=== What is being asked ===
From the records below, set down exactly the lines starting with the line that contains "Camping 5 étoiles dans les... (156, 774)" and going on through the line that contains "Découvrez le charme du... (148, 2119)". Nothing else is wanted.

=== Material provided ===
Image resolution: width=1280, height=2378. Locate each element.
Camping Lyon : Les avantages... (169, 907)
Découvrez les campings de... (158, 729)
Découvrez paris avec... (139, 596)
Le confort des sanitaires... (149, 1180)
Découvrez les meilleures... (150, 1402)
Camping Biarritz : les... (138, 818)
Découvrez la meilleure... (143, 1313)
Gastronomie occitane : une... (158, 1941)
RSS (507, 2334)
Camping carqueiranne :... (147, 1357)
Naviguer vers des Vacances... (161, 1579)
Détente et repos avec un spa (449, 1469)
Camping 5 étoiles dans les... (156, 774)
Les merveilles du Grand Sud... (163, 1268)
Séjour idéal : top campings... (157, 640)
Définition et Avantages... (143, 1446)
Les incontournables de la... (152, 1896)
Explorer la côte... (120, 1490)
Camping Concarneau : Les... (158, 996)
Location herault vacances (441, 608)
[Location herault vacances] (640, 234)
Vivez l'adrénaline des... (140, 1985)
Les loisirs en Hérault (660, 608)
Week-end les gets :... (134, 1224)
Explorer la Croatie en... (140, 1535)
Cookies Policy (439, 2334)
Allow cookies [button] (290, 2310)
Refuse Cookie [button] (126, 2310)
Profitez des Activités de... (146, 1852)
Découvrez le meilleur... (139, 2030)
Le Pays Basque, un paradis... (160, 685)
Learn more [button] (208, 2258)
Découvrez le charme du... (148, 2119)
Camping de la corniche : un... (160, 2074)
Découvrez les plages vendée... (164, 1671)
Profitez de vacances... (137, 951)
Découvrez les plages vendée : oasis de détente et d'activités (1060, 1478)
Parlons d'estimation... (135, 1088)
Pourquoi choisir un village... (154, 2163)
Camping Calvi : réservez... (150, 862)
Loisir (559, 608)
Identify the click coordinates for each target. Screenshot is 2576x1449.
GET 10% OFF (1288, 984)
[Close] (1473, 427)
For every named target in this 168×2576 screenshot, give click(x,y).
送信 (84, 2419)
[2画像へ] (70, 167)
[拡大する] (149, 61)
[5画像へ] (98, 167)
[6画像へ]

=== Answer to this exercise ===
Camping 5 étoiles dans les... (156, 774)
Les merveilles du Grand Sud... (163, 1268)
Séjour idéal : top campings... (157, 640)
Définition et Avantages... (143, 1446)
Les incontournables de la... (152, 1896)
Explorer la côte... (120, 1490)
Camping Concarneau : Les... (158, 996)
Location herault vacances (441, 608)
[Location herault vacances] (640, 234)
Vivez l'adrénaline des... (140, 1985)
Les loisirs en Hérault (660, 608)
Week-end les gets :... (134, 1224)
Explorer la Croatie en... (140, 1535)
Cookies Policy (439, 2334)
Allow cookies [button] (290, 2310)
Refuse Cookie [button] (126, 2310)
Profitez des Activités de... (146, 1852)
Découvrez le meilleur... (139, 2030)
Le Pays Basque, un paradis... (160, 685)
Learn more [button] (208, 2258)
Découvrez le charme du... (148, 2119)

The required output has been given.